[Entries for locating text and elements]

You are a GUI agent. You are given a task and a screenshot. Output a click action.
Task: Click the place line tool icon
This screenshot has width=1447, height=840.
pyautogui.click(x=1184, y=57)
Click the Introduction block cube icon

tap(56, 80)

### Exercise brief
Write out the records above again, substituting "image" for each occurrence of "screenshot" and leaving everything else unchanged.

### Task answer
You are a GUI agent. You are given a task and a image. Output a click action.
Task: Click the place line tool icon
This image has width=1447, height=840.
pyautogui.click(x=1184, y=57)
Click the Introduction block cube icon

tap(56, 80)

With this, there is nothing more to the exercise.